10

I have a very large masked NumPy array (originalArray) with many rows and two columns. I want take the average of every two rows in originalArray and build a newArray in which each row is the average of two rows in originalArray (so newArray has half as many rows as originalArray). This should be a simple thing to do, but the script below is EXTREMELY slow. Any advice from the community would be greatly appreciated.

newList = []
for i in range(0, originalArray.shape[0], 2):
    r = originalArray[i:i+2,:].mean(axis=0)
    newList.append(r)
newArray = np.asarray(newList)

There must be a more elegant way of doing this. Many thanks!

Emily
  • 825
  • 3
  • 10
  • 20
  • You want to apply a function to non-overlapping *windows* of a ```numpy``` array. Here are some SO links: [Using strides for an efficient moving average filter](http://stackoverflow.com/q/7542135/2823755), [Python - vectorizing a sliding window](http://stackoverflow.com/q/18424900/2823755) - a couple of the answers look relevant, [Divide an image into 5x5 blocks in python and compute histogram for each block](http://stackoverflow.com/a/22749434/2823755), [Elements arrangement in a numpy array](http://stackoverflow.com/q/23645484/2823755) - the ```extract_patches``` answer would work. – wwii May 21 '15 at 16:55

3 Answers3

15

The mean of two values a and b is 0.5*(a+b)
Therefore you can do it like this:

newArray = 0.5*(originalArray[0::2] + originalArray[1::2])
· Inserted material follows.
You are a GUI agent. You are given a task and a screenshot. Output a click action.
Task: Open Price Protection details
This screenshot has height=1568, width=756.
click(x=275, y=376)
It will sum up all two consecutive rows and in the end multiply every element by 0.5.

Since in the title you are asking for avg over N rows, here is a more general solution:

def groupedAvg(myArray, N=2):
    result = np.cumsum(myArray, 0)[N-1::N]/float(N)
    result[1:] = result[1:] - result[:-1]
    return result

The general form of the average over n elements is sum([x1,x2,...,xn])/n. The sum of elements m to m+n in vector v is the same as subtracting the m-1th element from the m+nth element of cumsum(v). Unless m is 0, in that case you don't subtract anything (result[0]).
That is what we take advantage of here. Also since everything is linear, it is not important where we divide by N, so we do it right at the beginning, but that is just a matter of taste.

If the last group has less than N elements, it will be ignored completely. If you don't want to ignore it, you have to treat the last group specially:

def avg(myArray, N=2):
    cum = np.cumsum(myArray,0)
    result = cum[N-1::N]/float(N)
    result[1:] = result[1:] - result[:-1]
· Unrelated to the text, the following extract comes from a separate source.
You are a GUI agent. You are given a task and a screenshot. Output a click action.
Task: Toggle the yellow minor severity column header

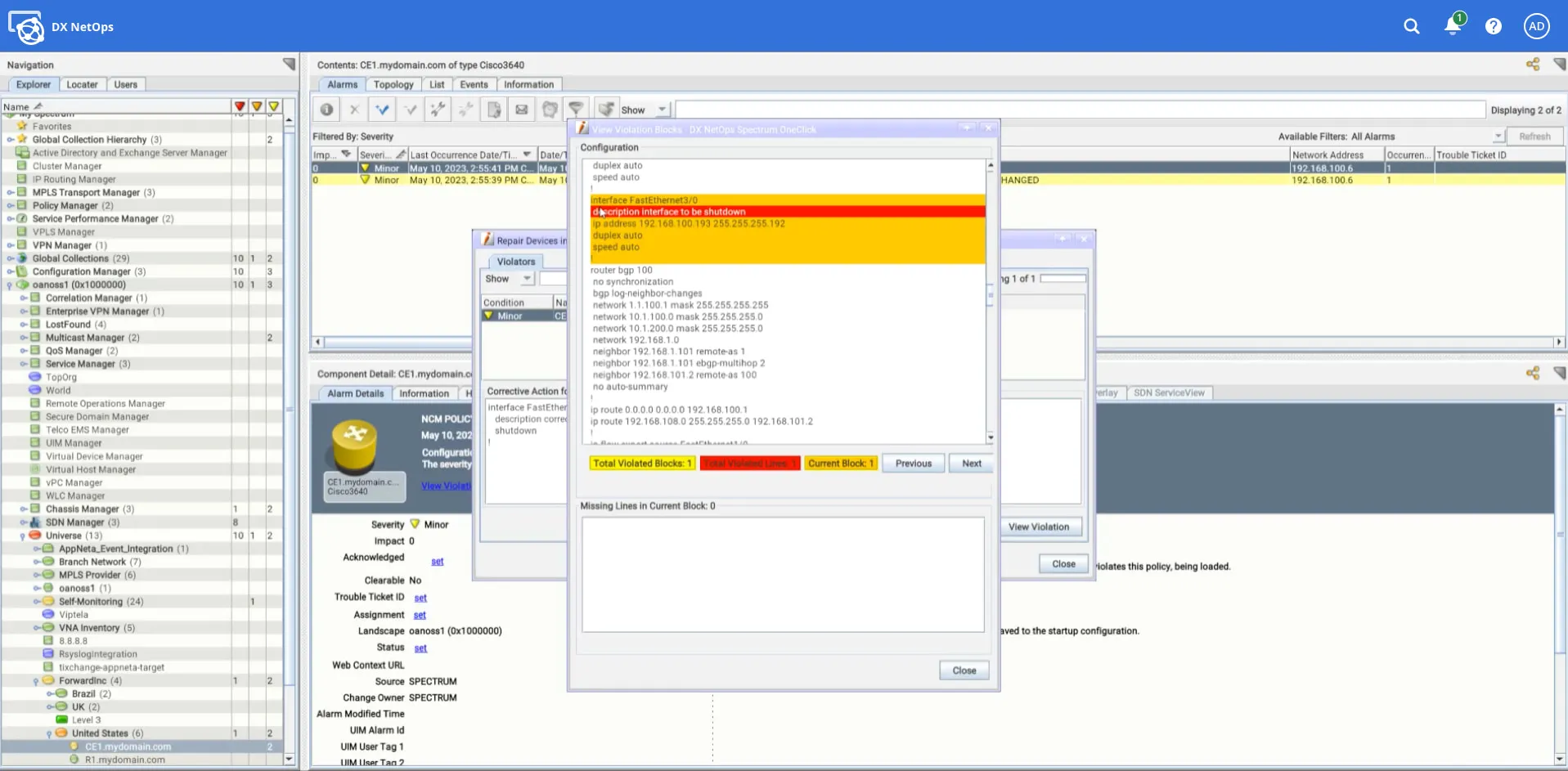click(274, 106)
    remainder = myArray.shape[0] % N
    if remainder != 0:
        if remainder < myArray.shape[0]:
            lastAvg = (cum[-1]-cum[-1-remainder])/float(remainder)
        else:
            lastAvg = cum[-1]/float(remainder)
        result = np.vstack([result, lastAvg])

    return result
swenzel
  • 6,745
  • 3
  • 23
  • 37
  • I think you should remove that `-1` in the middle. It's skipping the last row. – Thijs van Dien May 21 '15 at 16:39
  • Very clever algorithm! It gives wrong answer though when trying to average over a simple 1D array, e.g. [1,2,3,4,5,6,7]. The problem is the result[1:] -= result[:-1] line. If you change it to: result[1:] = result[1:] - result[:-1] it works perfectly. It seems these two are equivalent but as I [found out](http://stackoverflow.com/questions/35036126/difference-between-a-b-and-a-a-b-in-python) there is a crucial difference between them – iasonas Jan 27 '16 at 15:02
  • @iasonas you're right, that's a pretty serious issue, also for 2D arrays... I'll change that, thank you! :) – swenzel Jan 29 '16 at 13:27
5

Your problem (average of every two rows with two columns):

>>> a = np.reshape(np.arange(12),(6,2))
>>> a
array([[ 0,  1],
       [ 2,  3],
       [ 4,  5],
       [ 6,  7],
       [ 8,  9],
       [10, 11]])
>>> a.transpose().reshape(-1,2).mean(1).reshape(2,-1).transpose()
array([[  1.,   2.],
       [  5.,   6.],
       [  9.,  10.]])

Other dimensions (average of every four rows with three columns):

>>> a = np.reshape(np.arange(24),(8,3))
>>> a
array([[ 0,  1,  2],
       [ 3,  4,  5],
       [ 6,  7,  8],
       [ 9, 10, 11],
       [12, 13, 14],
       [15, 16, 17],
       [18, 19, 20],
       [21, 22, 23]])
>>> a.transpose().reshape(-1,4).mean(1).reshape(3,-1).transpose()
array([[  4.5,   5.5,   6.5],
       [ 16.5,  17.5,  18.5]])

General formula for taking the average of r rows for a 2D array a with c columns:

a.transpose().reshape(-1,r).mean(1).reshape(c,-1).transpose()
Jona
  • 61
  • 1
  • 2
0
import numpy as np

def av(array):
    return  1. * np.sum(array.reshape(1. * array.shape[0] / 2,2, array.shape[1]),axis = 1) / array.shape[1]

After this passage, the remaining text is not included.